Your objective ▸
Please put the rows into a numbered list, starting at the first line and stopping after the line that contains "click(32, 384)". Leave out any blank lines.

The records ▸
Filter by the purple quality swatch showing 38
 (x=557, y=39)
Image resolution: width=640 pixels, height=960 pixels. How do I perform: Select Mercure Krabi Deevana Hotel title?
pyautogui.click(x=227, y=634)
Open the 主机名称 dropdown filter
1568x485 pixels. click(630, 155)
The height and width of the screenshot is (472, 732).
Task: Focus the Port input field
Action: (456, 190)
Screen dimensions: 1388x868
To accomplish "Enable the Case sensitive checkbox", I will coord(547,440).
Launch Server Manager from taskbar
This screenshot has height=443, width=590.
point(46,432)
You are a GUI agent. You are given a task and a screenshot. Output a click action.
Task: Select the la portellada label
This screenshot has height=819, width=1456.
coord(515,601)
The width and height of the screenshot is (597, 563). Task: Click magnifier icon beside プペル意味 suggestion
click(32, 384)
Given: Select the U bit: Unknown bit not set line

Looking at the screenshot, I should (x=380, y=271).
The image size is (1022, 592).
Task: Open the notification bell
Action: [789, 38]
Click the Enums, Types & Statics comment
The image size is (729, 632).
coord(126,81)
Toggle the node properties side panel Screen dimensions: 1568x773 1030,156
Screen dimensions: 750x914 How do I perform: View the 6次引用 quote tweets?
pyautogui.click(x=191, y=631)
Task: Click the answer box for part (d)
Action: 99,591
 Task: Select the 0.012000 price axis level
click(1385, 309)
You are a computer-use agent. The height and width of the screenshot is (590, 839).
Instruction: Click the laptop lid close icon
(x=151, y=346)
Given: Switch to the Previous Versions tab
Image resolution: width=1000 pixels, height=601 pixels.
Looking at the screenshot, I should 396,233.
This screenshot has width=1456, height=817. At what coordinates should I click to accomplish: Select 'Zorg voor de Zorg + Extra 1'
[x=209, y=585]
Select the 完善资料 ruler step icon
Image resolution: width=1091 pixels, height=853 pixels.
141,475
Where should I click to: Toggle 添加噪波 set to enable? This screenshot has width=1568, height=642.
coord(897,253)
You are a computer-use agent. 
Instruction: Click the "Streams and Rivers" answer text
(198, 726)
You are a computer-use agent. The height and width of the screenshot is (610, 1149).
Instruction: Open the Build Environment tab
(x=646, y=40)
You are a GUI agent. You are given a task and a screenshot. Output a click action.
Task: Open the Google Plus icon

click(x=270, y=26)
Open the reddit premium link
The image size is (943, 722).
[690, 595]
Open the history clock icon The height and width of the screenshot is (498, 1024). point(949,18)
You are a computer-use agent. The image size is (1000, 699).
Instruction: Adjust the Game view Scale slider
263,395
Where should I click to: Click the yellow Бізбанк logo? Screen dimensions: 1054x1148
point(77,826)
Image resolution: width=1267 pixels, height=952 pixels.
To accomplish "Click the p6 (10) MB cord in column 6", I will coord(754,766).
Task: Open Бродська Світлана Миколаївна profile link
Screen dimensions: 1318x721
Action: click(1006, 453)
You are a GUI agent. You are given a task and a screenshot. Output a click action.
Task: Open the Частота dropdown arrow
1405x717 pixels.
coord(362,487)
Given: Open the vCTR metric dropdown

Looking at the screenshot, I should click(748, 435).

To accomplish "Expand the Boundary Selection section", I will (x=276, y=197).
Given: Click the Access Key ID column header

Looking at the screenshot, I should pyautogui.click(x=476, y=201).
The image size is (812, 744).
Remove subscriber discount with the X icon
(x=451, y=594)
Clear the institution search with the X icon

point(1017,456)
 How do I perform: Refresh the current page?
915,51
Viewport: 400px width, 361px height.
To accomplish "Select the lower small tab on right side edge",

Answer for the task ▸
1. Filter by the purple quality swatch showing 38
2.  (x=557, y=39)
3. Image resolution: width=640 pixels, height=960 pixels. How do I perform: Select Mercure Krabi Deevana Hotel title?
4. pyautogui.click(x=227, y=634)
5. Open the 主机名称 dropdown filter
6. 1568x485 pixels. click(630, 155)
7. The height and width of the screenshot is (472, 732).
8. Task: Focus the Port input field
9. Action: (456, 190)
10. Screen dimensions: 1388x868
11. To accomplish "Enable the Case sensitive checkbox", I will coord(547,440).
12. Launch Server Manager from taskbar
13. This screenshot has height=443, width=590.
14. point(46,432)
15. You are a GUI agent. You are given a task and a screenshot. Output a click action.
16. Task: Select the la portellada label
17. This screenshot has height=819, width=1456.
18. coord(515,601)
19. The width and height of the screenshot is (597, 563). Task: Click magnifier icon beside プペル意味 suggestion
20. click(32, 384)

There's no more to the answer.